Part 3 - An In-Memory, Append-Only, Single-Table Database

Part 2 - World's Simplest SQL Compiler and Virtual Machine

Part 4 - Our First Tests (and Bugs)

We’re going to start small by putting a lot of limitations on our database. For now, it will:

  • support two operations: inserting a row and printing all rows
  • reside only in memory (no persistence to disk)
  • support a single, hard-coded table
    Our hard-coded table is going to store users and look like this:
column type
id integer
username varchar(32)
email varchar(255)

This is a simple schema, but it gets us to support multiple data types and multiple sizes of text data types.

insert statements are now going to look like this:

  1. insert 1 cstack foo@bar.com

That means we need to upgrade our prepare_statement function to parse arguments

  1. if (strncmp(input_buffer->buffer, "insert", 6) == 0) {
  2. statement->type = STATEMENT_INSERT;
  3. + int args_assigned = sscanf(
  4. + input_buffer->buffer, "insert %d %s %s", &(statement->row_to_insert.id),
  5. + statement->row_to_insert.username, statement->row_to_insert.email);
  6. + if (args_assigned < 3) {
  7. + return PREPARE_SYNTAX_ERROR;
  8. + }
  9. return PREPARE_SUCCESS;
  10. }
  11. if (strcmp(input_buffer->buffer, "select") == 0) {

We store those parsed arguments into a new Row data structure inside the statement object:

  1. +const uint32_t COLUMN_USERNAME_SIZE = 32;
  2. +const uint32_t COLUMN_EMAIL_SIZE = 255;
  3. +struct Row_t {
  4. + uint32_t id;
  5. + char username[COLUMN_USERNAME_SIZE];
  6. + char email[COLUMN_EMAIL_SIZE];
  7. +};
  8. +typedef struct Row_t Row;
  9. +
  10. struct Statement_t {
  11. StatementType type;
  12. + Row row_to_insert; // only used by insert statement
  13. };
  14. typedef struct Statement_t Statement;

Now we need to copy that data into some data structure representing the table.
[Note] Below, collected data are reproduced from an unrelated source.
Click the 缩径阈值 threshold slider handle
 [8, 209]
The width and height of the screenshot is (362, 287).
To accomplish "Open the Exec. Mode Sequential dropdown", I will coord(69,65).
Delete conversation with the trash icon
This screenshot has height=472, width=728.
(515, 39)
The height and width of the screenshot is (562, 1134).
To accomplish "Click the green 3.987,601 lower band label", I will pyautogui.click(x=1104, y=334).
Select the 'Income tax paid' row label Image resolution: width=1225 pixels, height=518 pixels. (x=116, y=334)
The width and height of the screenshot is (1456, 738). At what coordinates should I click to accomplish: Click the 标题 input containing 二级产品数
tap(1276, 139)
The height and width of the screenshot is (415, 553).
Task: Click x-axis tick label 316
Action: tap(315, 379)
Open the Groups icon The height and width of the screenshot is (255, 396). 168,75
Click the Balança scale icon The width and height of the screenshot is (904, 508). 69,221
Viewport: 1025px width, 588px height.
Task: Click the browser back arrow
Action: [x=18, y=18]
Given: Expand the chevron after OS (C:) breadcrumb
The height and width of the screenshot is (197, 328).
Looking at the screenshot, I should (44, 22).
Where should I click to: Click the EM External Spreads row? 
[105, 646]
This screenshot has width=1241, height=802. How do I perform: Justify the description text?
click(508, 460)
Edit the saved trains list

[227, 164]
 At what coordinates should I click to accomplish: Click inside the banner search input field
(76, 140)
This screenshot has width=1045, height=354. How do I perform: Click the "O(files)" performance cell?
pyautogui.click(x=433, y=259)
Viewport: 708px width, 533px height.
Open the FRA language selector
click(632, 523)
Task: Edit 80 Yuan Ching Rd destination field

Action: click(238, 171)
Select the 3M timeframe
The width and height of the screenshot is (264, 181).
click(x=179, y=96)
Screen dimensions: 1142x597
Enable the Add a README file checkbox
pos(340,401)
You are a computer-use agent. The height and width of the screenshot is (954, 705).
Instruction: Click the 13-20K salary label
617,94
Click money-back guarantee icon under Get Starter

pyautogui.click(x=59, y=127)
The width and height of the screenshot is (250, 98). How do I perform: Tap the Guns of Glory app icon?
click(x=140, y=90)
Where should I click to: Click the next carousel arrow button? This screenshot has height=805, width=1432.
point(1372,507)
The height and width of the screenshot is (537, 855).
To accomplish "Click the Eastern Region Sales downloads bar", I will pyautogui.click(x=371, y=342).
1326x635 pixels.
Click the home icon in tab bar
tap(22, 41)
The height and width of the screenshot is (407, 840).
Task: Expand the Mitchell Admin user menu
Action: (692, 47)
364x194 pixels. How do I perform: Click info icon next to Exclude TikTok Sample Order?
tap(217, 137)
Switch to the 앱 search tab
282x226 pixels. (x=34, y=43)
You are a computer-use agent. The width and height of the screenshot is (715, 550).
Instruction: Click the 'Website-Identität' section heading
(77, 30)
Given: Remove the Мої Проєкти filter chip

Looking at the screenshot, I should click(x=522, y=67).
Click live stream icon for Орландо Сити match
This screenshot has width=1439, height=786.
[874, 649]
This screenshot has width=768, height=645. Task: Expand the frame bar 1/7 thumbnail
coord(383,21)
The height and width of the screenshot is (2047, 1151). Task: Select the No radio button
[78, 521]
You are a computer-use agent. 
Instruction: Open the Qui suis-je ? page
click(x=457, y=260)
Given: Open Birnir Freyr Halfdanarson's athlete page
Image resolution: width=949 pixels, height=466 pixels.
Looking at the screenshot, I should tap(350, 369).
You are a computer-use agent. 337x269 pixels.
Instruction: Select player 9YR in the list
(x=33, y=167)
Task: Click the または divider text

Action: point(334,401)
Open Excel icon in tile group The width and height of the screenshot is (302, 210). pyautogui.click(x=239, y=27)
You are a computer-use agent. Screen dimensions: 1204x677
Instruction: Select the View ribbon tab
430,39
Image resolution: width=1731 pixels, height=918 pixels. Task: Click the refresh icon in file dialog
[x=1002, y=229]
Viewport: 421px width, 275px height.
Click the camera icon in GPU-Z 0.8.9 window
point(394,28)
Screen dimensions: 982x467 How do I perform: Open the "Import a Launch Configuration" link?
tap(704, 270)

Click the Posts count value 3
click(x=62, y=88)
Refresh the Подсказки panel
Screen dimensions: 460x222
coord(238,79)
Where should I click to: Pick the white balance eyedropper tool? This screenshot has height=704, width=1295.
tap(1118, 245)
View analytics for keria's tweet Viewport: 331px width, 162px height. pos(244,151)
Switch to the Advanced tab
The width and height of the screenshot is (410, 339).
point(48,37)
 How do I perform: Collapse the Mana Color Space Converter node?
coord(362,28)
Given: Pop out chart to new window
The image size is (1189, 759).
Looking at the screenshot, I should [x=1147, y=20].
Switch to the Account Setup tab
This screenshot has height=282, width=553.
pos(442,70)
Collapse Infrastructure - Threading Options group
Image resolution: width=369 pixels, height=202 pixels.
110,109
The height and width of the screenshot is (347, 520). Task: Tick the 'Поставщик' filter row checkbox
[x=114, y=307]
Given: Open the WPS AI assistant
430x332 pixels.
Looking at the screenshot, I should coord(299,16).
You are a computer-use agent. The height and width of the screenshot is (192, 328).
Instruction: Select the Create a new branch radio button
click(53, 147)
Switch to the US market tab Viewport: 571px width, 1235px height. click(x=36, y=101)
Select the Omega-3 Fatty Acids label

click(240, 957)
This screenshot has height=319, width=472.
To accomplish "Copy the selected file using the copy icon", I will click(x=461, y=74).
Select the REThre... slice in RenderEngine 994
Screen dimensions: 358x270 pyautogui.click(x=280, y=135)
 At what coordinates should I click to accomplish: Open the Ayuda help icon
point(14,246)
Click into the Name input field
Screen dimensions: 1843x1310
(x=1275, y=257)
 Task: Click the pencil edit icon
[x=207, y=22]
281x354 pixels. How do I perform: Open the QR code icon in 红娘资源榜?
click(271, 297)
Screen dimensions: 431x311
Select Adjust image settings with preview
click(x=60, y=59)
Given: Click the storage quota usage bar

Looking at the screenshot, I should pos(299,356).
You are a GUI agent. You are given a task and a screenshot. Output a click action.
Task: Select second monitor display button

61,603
SQLite uses a B-tree for fast lookups, inserts and deletes. We’ll start with something simpler. Like a B-tree, it will group rows into pages, but instead of arranging those pages as a tree it will arrange them as an array.

Here’s my plan:

  • Store rows in blocks of memory called pages
  • Each page stores as many rows as it can fit
  • Rows are serialized into a compact representation with each page
  • Pages are only allocated as needed
  • Keep a fixed-size array of pointers to pages
    First we’ll define the compact representation of a row:
  1. +#define size_of_attribute(Struct, Attribute) sizeof(((Struct*)0)->Attribute)
  2. +
  3. +const uint32_t ID_SIZE = size_of_attribute(Row, id);
  4. +const uint32_t USERNAME_SIZE = size_of_attribute(Row, username);
  5. +const uint32_t EMAIL_SIZE = size_of_attribute(Row, email);
  6. +const uint32_t ID_OFFSET = 0;
  7. +const uint32_t USERNAME_OFFSET = ID_OFFSET + ID_SIZE;
  8. +const uint32_t EMAIL_OFFSET = USERNAME_OFFSET + USERNAME_SIZE;
  9. +const uint32_t ROW_SIZE = ID_SIZE + USERNAME_SIZE + EMAIL_SIZE;

This means the layout of a serialized row will look like this:

column size (bytes) offset
id 4 0
username 32 4
email 255 36
total 291

We also need code to convert to and from the compact representation.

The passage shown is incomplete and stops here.